100 yıl sonra bugün ülkemiz, sermayesinin tamamı yabancılara ait 31.000 şirket tarafından
küresel işgale uğramış durumda. Başta finans sektörü olmak üzere bir çok iş ve sanayi kolu
yabancıların ve “Türk” kelimesini ağzına almaktan imtina eden “Gayr-ı Türklerin elinde! Türkler
arasında da, “Kahtı-ı Rical” dediğimiz yüzlerce yıllık bir adam çıkartamama sorunu var...

100 yıl önce, Tüccar zade Hilmi Efendi; 20 bin civarında subayı bulunan ordumuz için, “Ordu
ve Donanma” adı altında bin bir fedakarlıkla bir mecmua yayınladığını bütün fedakarlığına rağmen
mecmuanın ancak 550 kişi tarafından satın alındığını söylüyor. Hafız Hakkı Paşa ise bu durumu,
dönemin Bulgaristan Ordusu ile mukayese eder ve Bulgar Ordusu’na giren gençlerin % 70’inden
fazlasının okur – yazar, dinini, vatanını bilir ve sever insanlar olduğunu daha ana kucağından az çok
bir ideal öğrendiğini anlatır. Yine Fatih Kerimi “Babıali Caddesi’ndeki büyük kitapçıların % 85’i,
matbaacıların, mürettiplerin, hakkaklerin, oymacıların, ressamların % 90’ı Ermenidir.” demektedir.

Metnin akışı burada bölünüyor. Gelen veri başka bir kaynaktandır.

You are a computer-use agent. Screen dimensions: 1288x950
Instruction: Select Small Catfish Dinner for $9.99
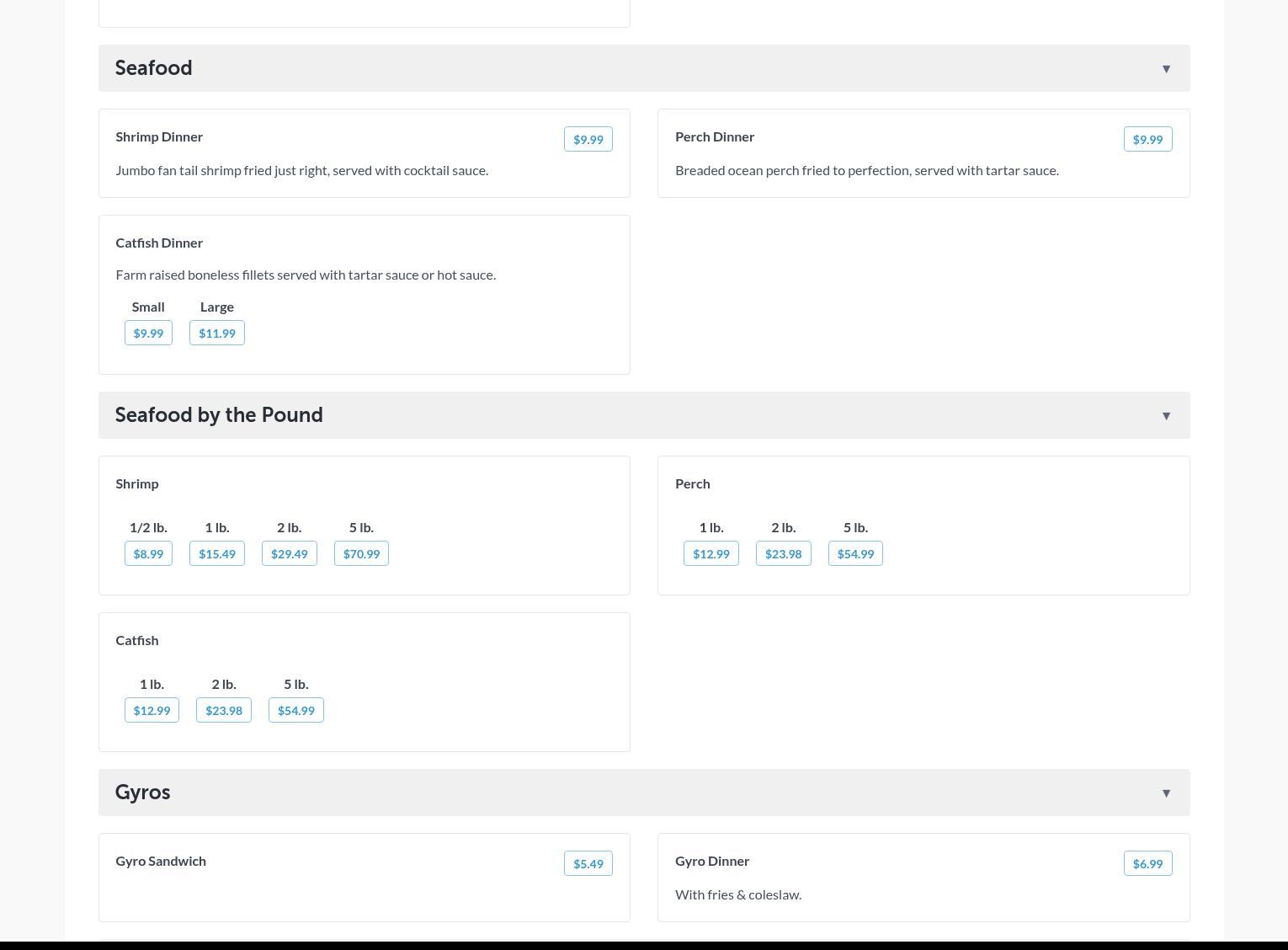click(x=148, y=334)
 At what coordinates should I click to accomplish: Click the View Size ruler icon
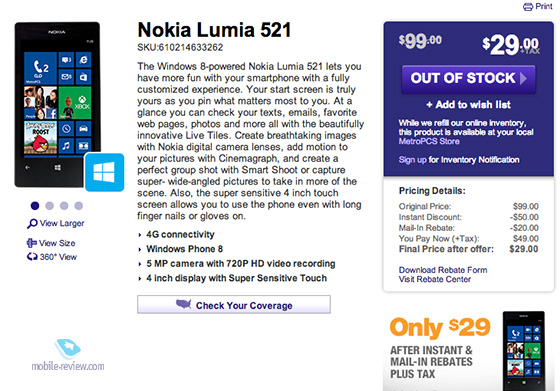(x=31, y=243)
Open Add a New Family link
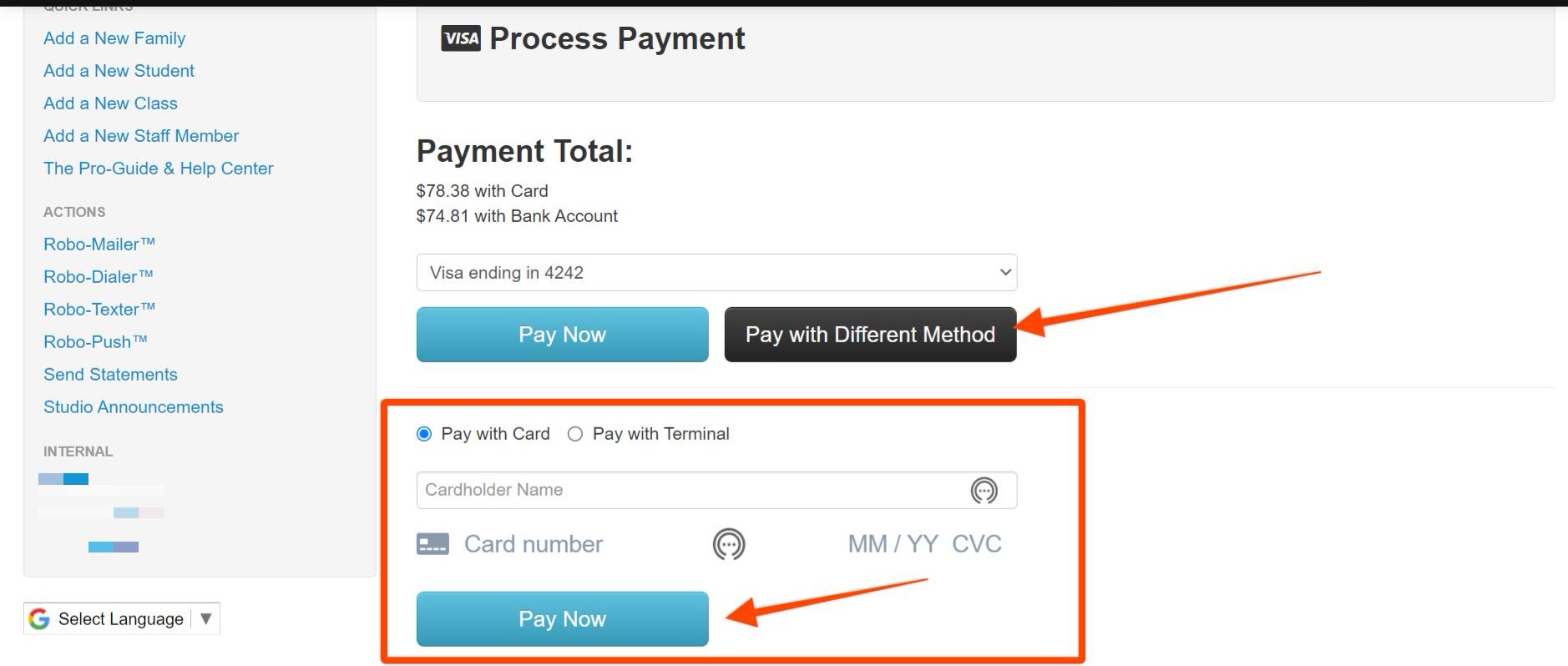The height and width of the screenshot is (666, 1568). pos(114,38)
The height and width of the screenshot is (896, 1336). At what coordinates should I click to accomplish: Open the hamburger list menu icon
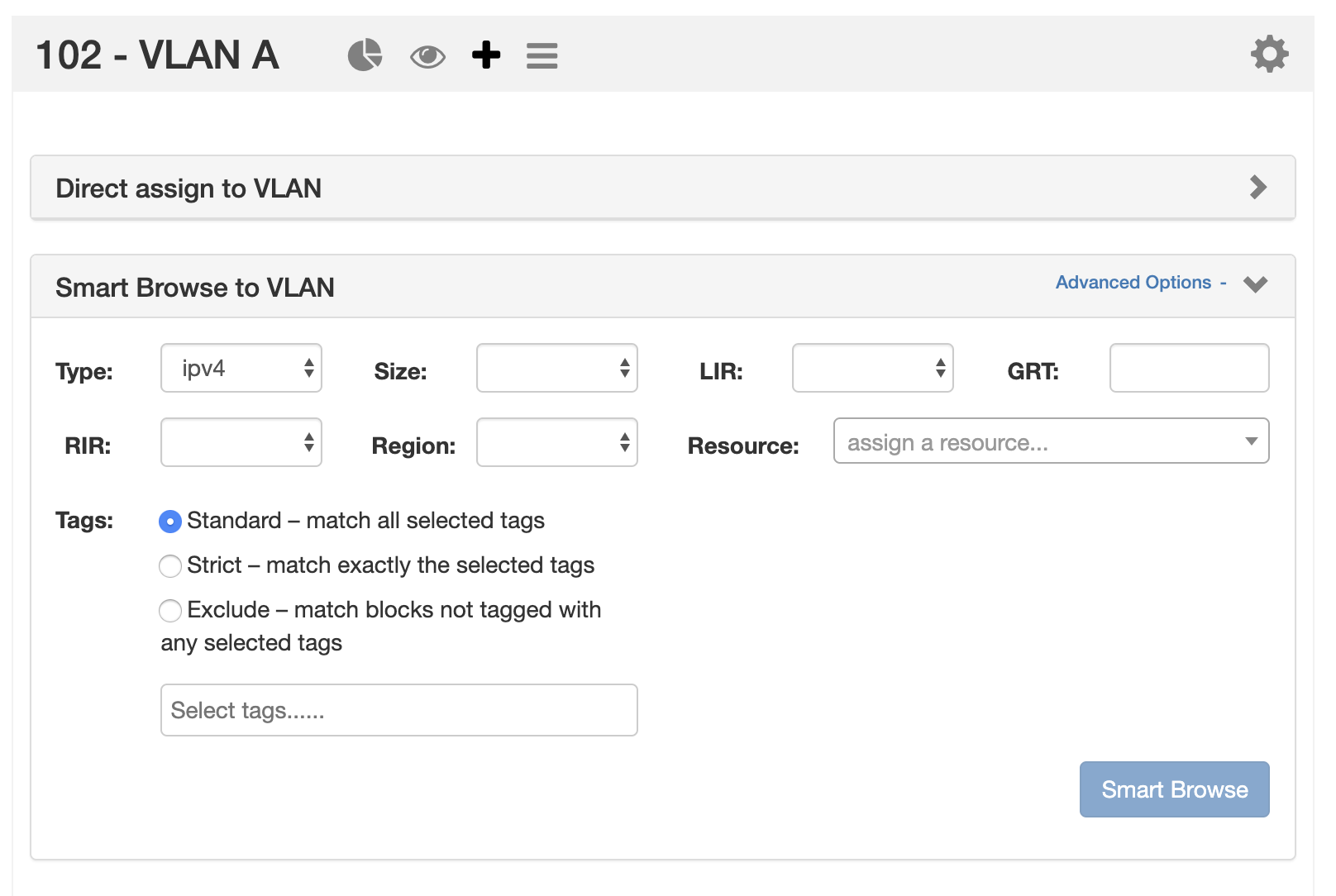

100 yıl sonra yine; Türklerin pek fazla okuduğundan, araştırdığından, tarihini bildiğinden
ve bir ideale yani mefkureye sahip olduğundan söz edilemez. Kitap, sanat, kültür ve medya dünyası
yüzyıl öncesine benzer oranlarda “Gayr-ı Türklerin elindedir. Dün nasıl ki; Bulgara mağlup olunarak
vatan toprakları kaybedilmişse, bugünde vatan toprakları bölücü – ırkçı terör örgütü pkk’ya
kaybedilmek üzeredir.

100 yıl önce Tüccar zade İbrahim Hilmi Bey, Türk unsurunun iş hayatı dışında kaldığından
bahisle hemen her gün Türklere ait ev, bahçe, tarla ve arazinin süratle yabancılara ve gayrimüslimlere
geçtiğini anlatmaktadır.

100 yıl sonra bugün, yine Türklere ait ev, bahçe, tarla ve arazi; yabancılar ve pkk muhipleri
tarafından, ya yüksek bedellerle yada tehditle çok düşük bedellerle hem de tüm yurt sathında satın
alınmak suretiyle toplanmaktadır.

100 yıl önce Bekir Fikri Grebene’nin anlattıklarına göre önemli bir kısmı Türk olan
Müslüman ahali; Osmanlı – Türk Devleti’nin kendilerinden beklediği “vatanseverlik ve sadakat”le
bağdaştırılması pek mümkün olmayan bir hareket tarzını tercih ederek, yüzlerce yıllık Türk yurtlarının
düşmana mukavemet edilmeden, teslim edilmesine neden olmuştur. Rumeli’de; Manastır, Üsküp,
Kalkan delen ve Gostivar’da halk, şehirlerin düşmana harp yapılmadan teslim edilmesi taleplerini
içeren mazbata tanzim edip, yetkili makamlara vermiştir. Yine Prizren, Yakova, İpek halkı düşmana
teslim olmayı tercih etmiş ve civarda bulunan bazı askerlerimizi de bizzat elleriyle öldürmüşlerdir.
100 yıl sonra, yine Türk topraklarını “demokratik çözülme” projesi ile pkk’ya terk iradesini
ortaya koyanlar, seçimlerde önemli bir kitle tarafından desteklenmiştir. Daha yüzyıl öncesinde vatan
kaybedenlerin bir kısmının, bugün fikri ve ruhi bir erozyona uğrayarak, bölünme yada ülkeye el koyma
talebinde bulunan bölücü ve “Gayr-ı Türklerin yanında yer alması bizler için hiç şaşırtıcı değildir.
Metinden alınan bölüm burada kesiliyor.